A Justiça condenou uma padaria a pagar danos morais e materiais à uma idosa que sofreu uma queda dentro do estabelecimento, em decorrência do chão escorregadio. A vítima, na época com 79 anos de idade, quebrou o úmero e teve que se submeter a uma cirurgia e meses de fisioterapia para recuperação. O acidente aconteceu em março de 2012.
A senhora se dirigia ao caixa da padaria para pagar por uma mercadoria, quando percebeu que tinha esquecido um produto e ao se dirigir à gôndola, escorregou e caiu no chão, que estava sendo lavado por uma funcionária. Os primeiros socorros foram prestados pelos presentes e a ambulância do SAMU foi chamada para conduzir a senhora ao hospital mais próximo.
Na ação, a idosa destacou a responsabilidade civil da empresa pelos fatos e transtornos sofridos e pediu sua condenação ao ressarcimento das despesas efetuadas com o tratamento médico, bem como ao pagamento de danos morais.
Em 1ª Instância, foi julgado improcedente o pedido indenizatório. As provas, segundo a juíza, demonstraram não ter havido negligência ou desídia por parte do estabelecimento, que teria sinalizado sobre o chão molhado e prestado os primeiros socorros à vitima. “De tal sorte, julgo que houve culpa exclusiva da vítima, não havendo como se responsabilizar a ré por falha na prestação de serviços”, afirmou na sentença.
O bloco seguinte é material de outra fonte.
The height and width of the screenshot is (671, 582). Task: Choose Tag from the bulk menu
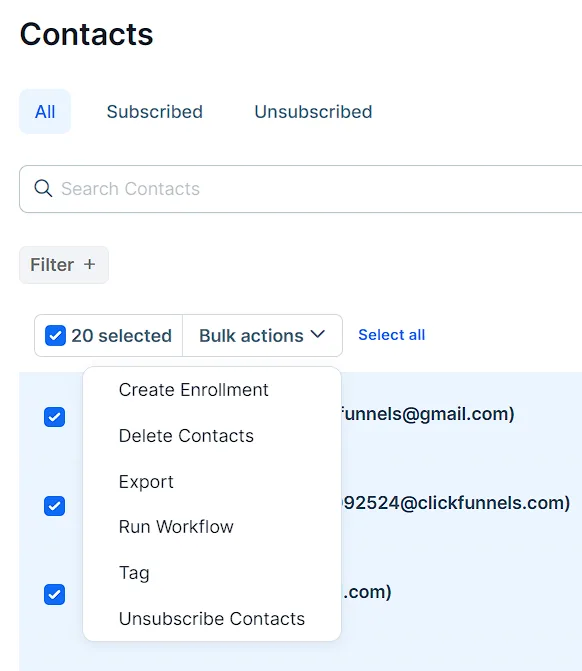pyautogui.click(x=134, y=573)
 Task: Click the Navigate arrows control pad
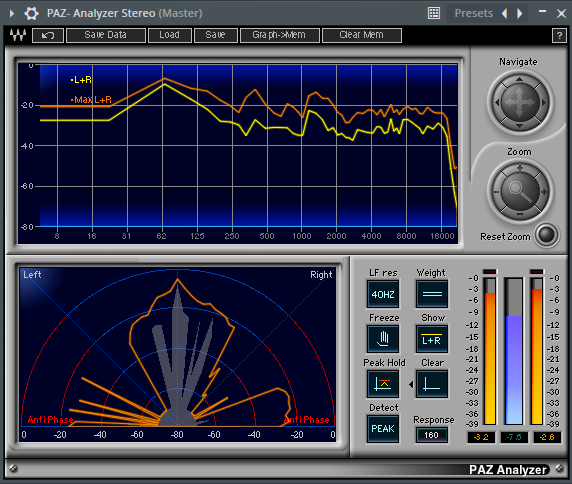coord(519,102)

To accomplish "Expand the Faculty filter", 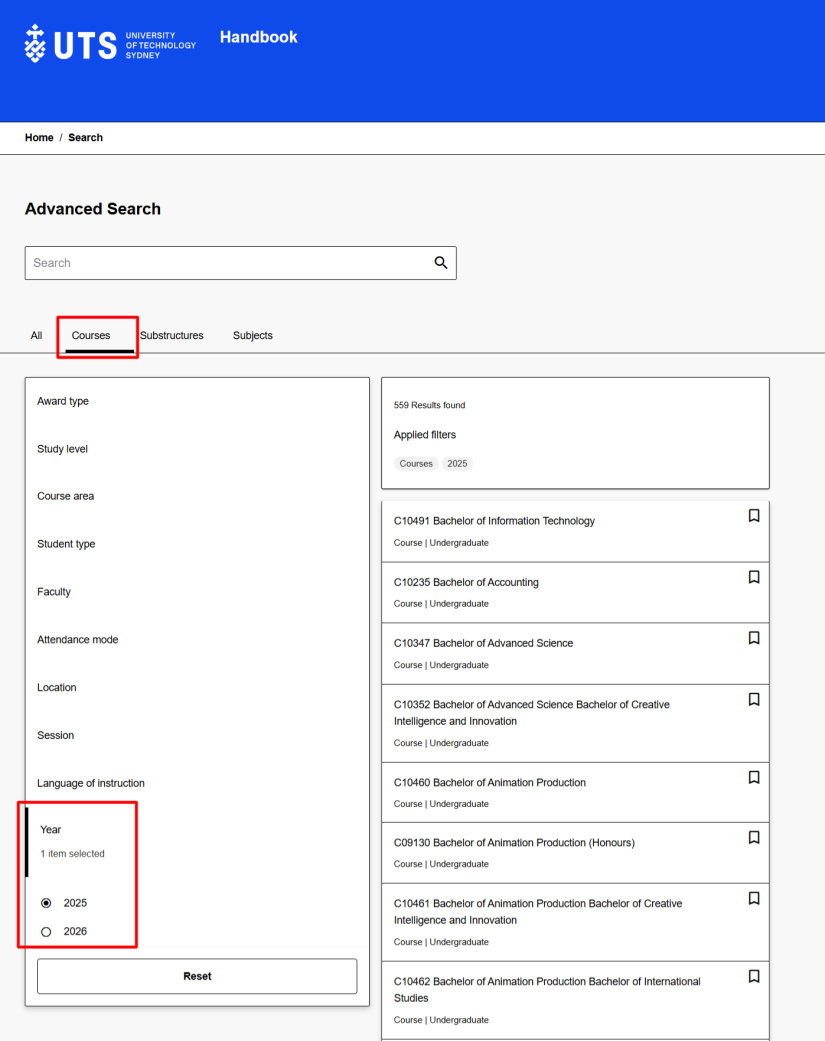I will (53, 592).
Após recurso da idosa, a Justiça reformou a sentença e condenou a padaria a pagar danos morais e materiais à senhora no montante de R$25. 848,21. Ao analisar o caso, a câmara manteve o entendimento de que houve responsabilidade por parte da padaria. “A lesão corporal ocasionada à consumidora, afetou sua integridade física e psíquica e justifica a procedência do pleito por danos materiais e morais”.